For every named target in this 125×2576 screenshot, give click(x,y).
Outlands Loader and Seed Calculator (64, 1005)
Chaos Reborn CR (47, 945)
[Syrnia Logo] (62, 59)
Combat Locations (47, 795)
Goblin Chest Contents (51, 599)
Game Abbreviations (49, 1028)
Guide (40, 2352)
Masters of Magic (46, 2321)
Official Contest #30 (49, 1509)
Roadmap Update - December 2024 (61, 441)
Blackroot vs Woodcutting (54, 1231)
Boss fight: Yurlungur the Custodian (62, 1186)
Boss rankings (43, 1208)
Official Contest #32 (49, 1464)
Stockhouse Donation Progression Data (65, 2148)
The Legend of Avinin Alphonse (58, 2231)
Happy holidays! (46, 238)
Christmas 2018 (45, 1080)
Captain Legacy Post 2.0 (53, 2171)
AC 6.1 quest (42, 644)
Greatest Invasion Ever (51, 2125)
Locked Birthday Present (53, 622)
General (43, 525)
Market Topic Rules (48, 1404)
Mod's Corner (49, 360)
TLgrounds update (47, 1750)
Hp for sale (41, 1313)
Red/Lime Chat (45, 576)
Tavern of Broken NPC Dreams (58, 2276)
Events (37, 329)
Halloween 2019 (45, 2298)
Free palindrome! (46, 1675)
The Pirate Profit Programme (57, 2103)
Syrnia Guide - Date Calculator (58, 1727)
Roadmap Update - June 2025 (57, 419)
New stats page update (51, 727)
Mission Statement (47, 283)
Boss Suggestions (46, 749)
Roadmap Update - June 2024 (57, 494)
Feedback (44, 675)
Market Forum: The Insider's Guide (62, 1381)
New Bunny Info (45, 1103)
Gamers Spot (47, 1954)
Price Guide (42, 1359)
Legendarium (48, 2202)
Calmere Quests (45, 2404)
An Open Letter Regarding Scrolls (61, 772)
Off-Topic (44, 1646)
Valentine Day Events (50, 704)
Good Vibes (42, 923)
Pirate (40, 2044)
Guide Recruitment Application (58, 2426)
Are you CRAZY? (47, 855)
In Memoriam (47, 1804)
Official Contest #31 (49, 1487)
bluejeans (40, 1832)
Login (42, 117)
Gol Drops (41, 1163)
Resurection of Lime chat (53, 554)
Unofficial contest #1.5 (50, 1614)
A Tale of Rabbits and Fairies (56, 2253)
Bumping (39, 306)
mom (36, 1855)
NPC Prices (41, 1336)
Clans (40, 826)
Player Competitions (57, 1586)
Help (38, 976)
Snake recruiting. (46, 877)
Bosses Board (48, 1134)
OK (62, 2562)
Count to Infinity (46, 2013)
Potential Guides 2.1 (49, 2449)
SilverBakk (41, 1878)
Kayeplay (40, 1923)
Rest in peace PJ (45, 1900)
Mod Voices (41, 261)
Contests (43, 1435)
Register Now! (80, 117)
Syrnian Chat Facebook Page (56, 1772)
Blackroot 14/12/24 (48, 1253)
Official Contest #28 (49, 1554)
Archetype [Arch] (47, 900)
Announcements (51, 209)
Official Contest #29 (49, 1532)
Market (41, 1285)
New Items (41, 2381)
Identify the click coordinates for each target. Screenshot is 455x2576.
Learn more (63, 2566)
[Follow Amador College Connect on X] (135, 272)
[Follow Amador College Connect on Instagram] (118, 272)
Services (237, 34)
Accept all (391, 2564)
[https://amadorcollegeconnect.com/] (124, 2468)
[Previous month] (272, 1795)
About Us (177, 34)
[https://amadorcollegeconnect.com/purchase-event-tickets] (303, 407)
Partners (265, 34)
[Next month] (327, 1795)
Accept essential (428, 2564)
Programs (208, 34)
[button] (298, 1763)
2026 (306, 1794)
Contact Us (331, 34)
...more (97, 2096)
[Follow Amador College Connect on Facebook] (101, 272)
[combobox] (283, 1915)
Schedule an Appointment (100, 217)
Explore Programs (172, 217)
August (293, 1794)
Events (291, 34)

== == ==

Nothing in the listing should change; repeat it in full.

For every named target in this 125×2576 screenshot, give click(x,y).
Outlands Loader and Seed Calculator (64, 1005)
Chaos Reborn CR (47, 945)
[Syrnia Logo] (62, 59)
Combat Locations (47, 795)
Goblin Chest Contents (51, 599)
Game Abbreviations (49, 1028)
Guide (40, 2352)
Masters of Magic (46, 2321)
Official Contest #30 (49, 1509)
Roadmap Update - December 2024 (61, 441)
Blackroot vs Woodcutting (54, 1231)
Boss fight: Yurlungur the Custodian (62, 1186)
Boss rankings (43, 1208)
Official Contest #32 (49, 1464)
Stockhouse Donation Progression Data (65, 2148)
The Legend of Avinin Alphonse (58, 2231)
Happy holidays! (46, 238)
Christmas 2018 (45, 1080)
Captain Legacy Post 2.0 (53, 2171)
AC 6.1 quest (42, 644)
Greatest Invasion Ever (51, 2125)
Locked Birthday Present (53, 622)
General (43, 525)
Market Topic Rules (48, 1404)
Mod's Corner (49, 360)
TLgrounds update (47, 1750)
Hp for sale (41, 1313)
Red/Lime Chat (45, 576)
Tavern of Broken NPC Dreams (58, 2276)
Events (37, 329)
Halloween 2019 (45, 2298)
Free palindrome! (46, 1675)
The Pirate Profit Programme (57, 2103)
Syrnia Guide - Date Calculator (58, 1727)
Roadmap Update - June 2025 (57, 419)
New stats page update (51, 727)
Mission Statement (47, 283)
Boss Suggestions (46, 749)
Roadmap Update - June 2024 (57, 494)
Feedback (44, 675)
Market Forum: The Insider's Guide (62, 1381)
New Bunny Info (45, 1103)
Gamers Spot (47, 1954)
Price Guide (42, 1359)
Legendarium (48, 2202)
Calmere Quests (45, 2404)
An Open Letter Regarding Scrolls (61, 772)
Off-Topic (44, 1646)
Valentine Day Events (50, 704)
Good Vibes (42, 923)
Pirate (40, 2044)
Guide Recruitment Application (58, 2426)
Are you CRAZY? (47, 855)
In Memoriam (47, 1804)
Official Contest #31 (49, 1487)
bluejeans (40, 1832)
Login (42, 117)
Gol Drops (41, 1163)
Resurection of Lime chat (53, 554)
Unofficial contest #1.5 (50, 1614)
A Tale of Rabbits and Fairies (56, 2253)
Bumping (39, 306)
mom (36, 1855)
NPC Prices (41, 1336)
Clans (40, 826)
Player Competitions (57, 1586)
Help (38, 976)
Snake recruiting. (46, 877)
Bosses Board (48, 1134)
OK (62, 2562)
Count to Infinity (46, 2013)
Potential Guides 2.1 (49, 2449)
SilverBakk (41, 1878)
Kayeplay (40, 1923)
Rest in peace PJ (45, 1900)
Mod Voices (41, 261)
Contests (43, 1435)
Register Now! (80, 117)
Syrnian Chat Facebook Page (56, 1772)
Blackroot 14/12/24 (48, 1253)
Official Contest #28 (49, 1554)
Archetype [Arch] (47, 900)
Announcements (51, 209)
Official Contest #29 (49, 1532)
Market (41, 1285)
New Items (41, 2381)
Identify the click coordinates for each target. Screenshot is 455x2576.
Learn more (63, 2566)
[Follow Amador College Connect on X] (135, 272)
[Follow Amador College Connect on Instagram] (118, 272)
Services (237, 34)
Accept all (391, 2564)
[https://amadorcollegeconnect.com/] (124, 2468)
[Previous month] (272, 1795)
About Us (177, 34)
[https://amadorcollegeconnect.com/purchase-event-tickets] (303, 407)
Partners (265, 34)
[Next month] (327, 1795)
Accept essential (428, 2564)
Programs (208, 34)
[button] (298, 1763)
2026 (306, 1794)
Contact Us (331, 34)
...more (97, 2096)
[Follow Amador College Connect on Facebook] (101, 272)
[combobox] (283, 1915)
Schedule an Appointment (100, 217)
Explore Programs (172, 217)
August (293, 1794)
Events (291, 34)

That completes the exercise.